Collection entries

= = =

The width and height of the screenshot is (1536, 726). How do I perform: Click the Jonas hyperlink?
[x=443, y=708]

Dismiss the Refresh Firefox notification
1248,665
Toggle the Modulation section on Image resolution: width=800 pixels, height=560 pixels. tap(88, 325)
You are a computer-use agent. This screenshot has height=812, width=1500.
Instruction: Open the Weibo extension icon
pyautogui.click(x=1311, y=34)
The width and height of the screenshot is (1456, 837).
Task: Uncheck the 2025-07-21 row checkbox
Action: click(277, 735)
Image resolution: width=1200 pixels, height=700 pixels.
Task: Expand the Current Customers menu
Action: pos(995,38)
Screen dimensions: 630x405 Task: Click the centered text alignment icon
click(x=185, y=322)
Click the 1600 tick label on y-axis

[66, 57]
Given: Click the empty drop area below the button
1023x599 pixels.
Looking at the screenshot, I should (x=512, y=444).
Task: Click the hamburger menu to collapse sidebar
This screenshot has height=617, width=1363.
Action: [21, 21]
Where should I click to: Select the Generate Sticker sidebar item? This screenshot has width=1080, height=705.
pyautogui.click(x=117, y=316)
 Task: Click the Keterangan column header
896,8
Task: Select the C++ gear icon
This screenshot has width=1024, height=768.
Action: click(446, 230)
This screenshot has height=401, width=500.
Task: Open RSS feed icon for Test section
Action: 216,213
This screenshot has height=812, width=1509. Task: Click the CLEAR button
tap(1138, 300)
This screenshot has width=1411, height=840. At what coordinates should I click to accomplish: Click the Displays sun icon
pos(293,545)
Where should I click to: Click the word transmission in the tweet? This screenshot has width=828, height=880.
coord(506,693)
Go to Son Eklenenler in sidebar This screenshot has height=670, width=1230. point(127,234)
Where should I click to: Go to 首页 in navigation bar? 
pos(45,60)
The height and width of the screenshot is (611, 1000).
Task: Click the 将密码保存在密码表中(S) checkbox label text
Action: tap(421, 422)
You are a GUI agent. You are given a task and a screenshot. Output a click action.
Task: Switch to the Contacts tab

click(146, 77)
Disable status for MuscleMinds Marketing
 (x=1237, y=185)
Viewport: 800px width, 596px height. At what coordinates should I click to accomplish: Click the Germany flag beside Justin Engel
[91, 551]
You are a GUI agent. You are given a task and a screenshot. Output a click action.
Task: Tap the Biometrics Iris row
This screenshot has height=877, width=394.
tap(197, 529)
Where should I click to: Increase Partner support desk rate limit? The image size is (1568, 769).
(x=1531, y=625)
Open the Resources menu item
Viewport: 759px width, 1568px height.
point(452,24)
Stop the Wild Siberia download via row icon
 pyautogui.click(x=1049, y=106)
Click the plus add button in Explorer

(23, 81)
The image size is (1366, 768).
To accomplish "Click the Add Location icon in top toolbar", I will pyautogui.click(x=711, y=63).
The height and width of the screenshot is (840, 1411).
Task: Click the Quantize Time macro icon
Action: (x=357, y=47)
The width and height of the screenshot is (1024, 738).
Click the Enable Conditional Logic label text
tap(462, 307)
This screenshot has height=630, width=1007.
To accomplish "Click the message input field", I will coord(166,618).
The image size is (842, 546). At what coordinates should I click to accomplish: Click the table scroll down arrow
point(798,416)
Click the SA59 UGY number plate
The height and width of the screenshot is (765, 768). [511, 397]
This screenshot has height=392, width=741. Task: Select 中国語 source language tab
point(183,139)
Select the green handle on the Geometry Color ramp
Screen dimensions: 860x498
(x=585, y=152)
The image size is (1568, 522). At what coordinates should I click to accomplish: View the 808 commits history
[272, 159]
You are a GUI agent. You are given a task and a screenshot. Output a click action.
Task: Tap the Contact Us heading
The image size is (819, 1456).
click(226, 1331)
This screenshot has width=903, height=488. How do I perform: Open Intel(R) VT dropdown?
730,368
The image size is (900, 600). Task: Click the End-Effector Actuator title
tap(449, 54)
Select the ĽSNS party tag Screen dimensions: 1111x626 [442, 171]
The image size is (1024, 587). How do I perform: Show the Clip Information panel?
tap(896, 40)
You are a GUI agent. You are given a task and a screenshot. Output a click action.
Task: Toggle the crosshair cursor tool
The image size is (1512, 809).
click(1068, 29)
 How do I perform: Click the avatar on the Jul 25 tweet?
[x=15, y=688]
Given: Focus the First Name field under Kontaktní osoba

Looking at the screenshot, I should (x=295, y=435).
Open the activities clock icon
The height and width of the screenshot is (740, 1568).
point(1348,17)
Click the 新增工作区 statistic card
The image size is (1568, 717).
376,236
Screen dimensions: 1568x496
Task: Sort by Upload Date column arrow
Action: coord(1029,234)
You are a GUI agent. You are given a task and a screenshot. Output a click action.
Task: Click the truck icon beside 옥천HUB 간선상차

= = =

* Task details *
All lines from the one with "The height and width of the screenshot is (740, 1568)." to the end of the records must be set down exactly. Skip every line before it.

* Result of this task *
The height and width of the screenshot is (740, 1568).
point(1348,17)
Click the 新增工作区 statistic card
The image size is (1568, 717).
376,236
Screen dimensions: 1568x496
Task: Sort by Upload Date column arrow
Action: coord(1029,234)
You are a GUI agent. You are given a task and a screenshot. Output a click action.
Task: Click the truck icon beside 옥천HUB 간선상차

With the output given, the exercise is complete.